> _EXERCISE DETAILS_:
An exact reproduction of the records is required, with all pictures omitted.

> _EXERCISE MATERIALS_:

^^^^^^^^

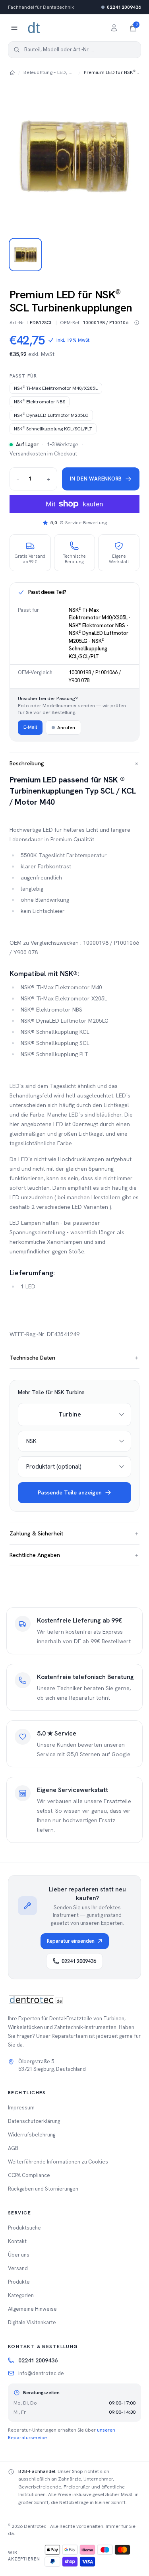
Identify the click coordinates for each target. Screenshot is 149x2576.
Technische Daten (74, 1357)
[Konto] (114, 28)
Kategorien (21, 2295)
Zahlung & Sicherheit (74, 1533)
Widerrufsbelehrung (31, 2134)
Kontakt (17, 2241)
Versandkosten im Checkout (43, 453)
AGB (13, 2148)
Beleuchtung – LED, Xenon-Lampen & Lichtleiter (49, 72)
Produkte (19, 2281)
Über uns (18, 2254)
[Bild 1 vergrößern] (74, 156)
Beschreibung (74, 763)
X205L (56, 388)
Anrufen (66, 727)
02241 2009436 (124, 7)
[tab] (25, 254)
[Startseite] (12, 72)
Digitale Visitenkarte (32, 2322)
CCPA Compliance (29, 2175)
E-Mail (30, 727)
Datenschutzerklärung (34, 2121)
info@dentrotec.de (41, 2373)
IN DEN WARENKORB (96, 478)
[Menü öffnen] (14, 28)
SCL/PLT (53, 429)
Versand (18, 2268)
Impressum (21, 2107)
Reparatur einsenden (71, 1941)
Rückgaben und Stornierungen (43, 2188)
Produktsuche (24, 2227)
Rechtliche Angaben (74, 1554)
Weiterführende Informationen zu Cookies (58, 2161)
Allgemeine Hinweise (32, 2309)
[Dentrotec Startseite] (34, 28)
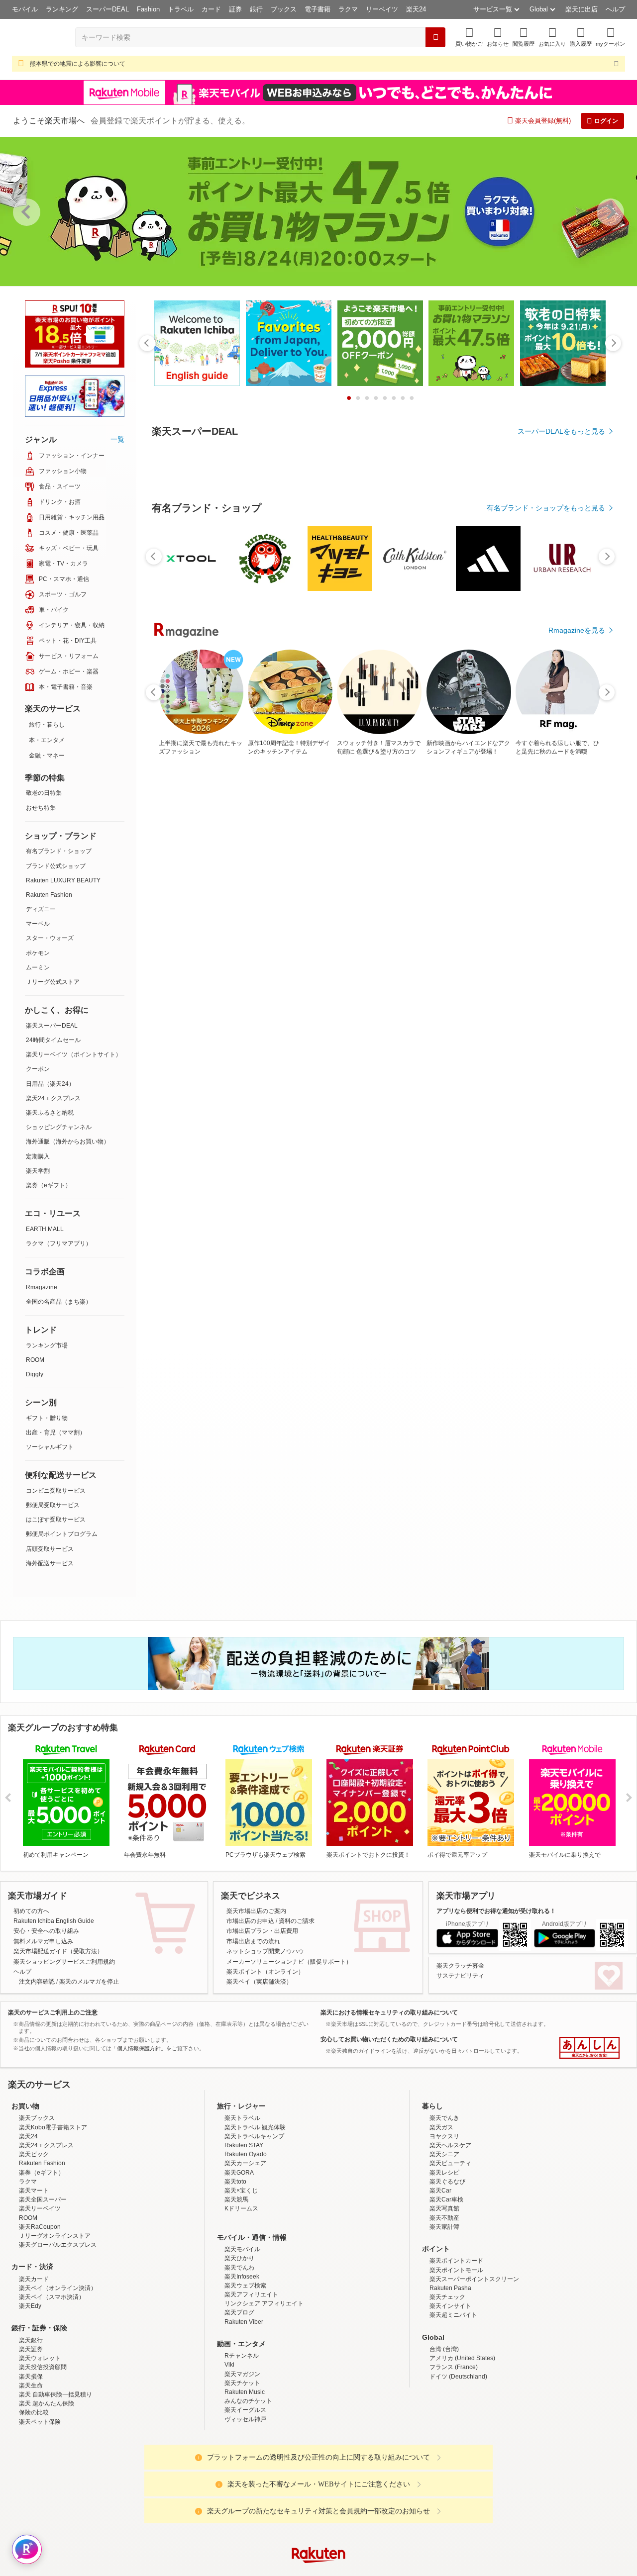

^^^^^^^^

> _RESPONSE_:
Identify the click coordinates for each target. Screenshot is 149x2576.
Technische Daten (74, 1357)
[Konto] (114, 28)
Kategorien (21, 2295)
Zahlung & Sicherheit (74, 1533)
Widerrufsbelehrung (31, 2134)
Kontakt (17, 2241)
Versandkosten im Checkout (43, 453)
AGB (13, 2148)
Beleuchtung – LED, Xenon-Lampen & Lichtleiter (49, 72)
Produkte (19, 2281)
Über uns (18, 2254)
[Bild 1 vergrößern] (74, 156)
Beschreibung (74, 763)
X205L (56, 388)
Anrufen (66, 727)
02241 2009436 (124, 7)
[tab] (25, 254)
[Startseite] (12, 72)
Digitale Visitenkarte (32, 2322)
CCPA Compliance (29, 2175)
E-Mail (30, 727)
Datenschutzerklärung (34, 2121)
info@dentrotec.de (41, 2373)
IN DEN WARENKORB (96, 478)
[Menü öffnen] (14, 28)
SCL/PLT (53, 429)
Versand (18, 2268)
Impressum (21, 2107)
Reparatur einsenden (71, 1941)
Rückgaben und Stornierungen (43, 2188)
Produktsuche (24, 2227)
Rechtliche Angaben (74, 1554)
Weiterführende Informationen zu Cookies (58, 2161)
Allgemeine Hinweise (32, 2309)
[Dentrotec Startseite] (34, 28)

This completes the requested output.